A Homo‐Mannich Reaction Strategy Enables Collective Access to Ibophyllidine, Aspidosperma, Kopsia, and Melodinus Alkaloids

We report here a homo‐Mannich reaction of cyclopropanol with an iminium ion, generated by an asymmetric allylic dearomatization of indole, to construct a tricyclic hydrocarbazole core, which is shared by a variety of monoterpenoid indole alkaloids across families. Through this approach, an all‐carbon quaternary stereogenic center as well as an allyl and a ketone group were installed.
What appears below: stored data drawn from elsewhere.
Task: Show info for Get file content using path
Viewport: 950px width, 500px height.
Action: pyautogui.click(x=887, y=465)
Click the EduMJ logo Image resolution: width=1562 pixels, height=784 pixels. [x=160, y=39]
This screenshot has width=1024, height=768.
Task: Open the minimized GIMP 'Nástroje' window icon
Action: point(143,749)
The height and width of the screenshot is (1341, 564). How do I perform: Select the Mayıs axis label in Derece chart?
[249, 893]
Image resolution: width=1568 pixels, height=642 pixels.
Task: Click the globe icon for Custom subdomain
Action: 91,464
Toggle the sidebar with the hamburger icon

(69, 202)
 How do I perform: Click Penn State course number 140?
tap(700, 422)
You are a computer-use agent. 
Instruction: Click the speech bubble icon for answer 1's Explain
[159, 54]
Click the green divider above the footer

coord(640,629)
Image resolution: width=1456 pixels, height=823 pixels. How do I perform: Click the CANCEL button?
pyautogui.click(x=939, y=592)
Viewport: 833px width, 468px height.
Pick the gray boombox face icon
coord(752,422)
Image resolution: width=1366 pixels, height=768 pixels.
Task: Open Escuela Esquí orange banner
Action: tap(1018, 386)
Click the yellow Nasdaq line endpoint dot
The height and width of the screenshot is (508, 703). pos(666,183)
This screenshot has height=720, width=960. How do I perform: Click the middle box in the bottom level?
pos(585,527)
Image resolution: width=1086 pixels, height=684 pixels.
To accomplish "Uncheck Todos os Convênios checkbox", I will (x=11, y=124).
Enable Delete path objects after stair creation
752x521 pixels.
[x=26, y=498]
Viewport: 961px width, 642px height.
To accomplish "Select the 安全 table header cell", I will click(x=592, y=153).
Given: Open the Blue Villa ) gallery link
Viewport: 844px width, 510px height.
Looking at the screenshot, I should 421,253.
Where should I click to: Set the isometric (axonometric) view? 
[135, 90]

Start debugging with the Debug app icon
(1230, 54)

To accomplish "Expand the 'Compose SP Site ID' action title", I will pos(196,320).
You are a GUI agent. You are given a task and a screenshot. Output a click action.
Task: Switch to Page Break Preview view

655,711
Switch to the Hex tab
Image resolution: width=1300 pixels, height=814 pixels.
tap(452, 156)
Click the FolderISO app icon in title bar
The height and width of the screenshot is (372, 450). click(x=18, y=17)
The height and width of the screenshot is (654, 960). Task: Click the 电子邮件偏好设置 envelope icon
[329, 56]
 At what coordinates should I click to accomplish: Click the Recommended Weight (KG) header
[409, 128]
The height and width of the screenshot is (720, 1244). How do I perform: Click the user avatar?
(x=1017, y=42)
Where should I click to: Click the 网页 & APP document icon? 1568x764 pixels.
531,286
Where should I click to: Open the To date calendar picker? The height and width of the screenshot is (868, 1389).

Using this functionalized hydrocarbazole as the structural platform, D ring and E rings of different sizes (i.e., five‐, six‐, and seven‐membered) were successively or simultaneously assembled, leading to a collective asymmetric synthesis of seven alkaloids belonging to the ibophyllidine, Aspidosperma, Kopsia, and Melodinus alkaloid families. A homo‐Mannich reaction of cyclopropanol with an iminium ion, generated by an asymmetric allylic dearomatization of indole, has been developed to construct a tricyclic hydrocarbazole core. This approach enables a collective asymmetric synthesis of ibophyllidine, Aspidosperma, Kopsia, and Melodinus alkaloids having either a five‐, six‐, or seven‐membered E ring.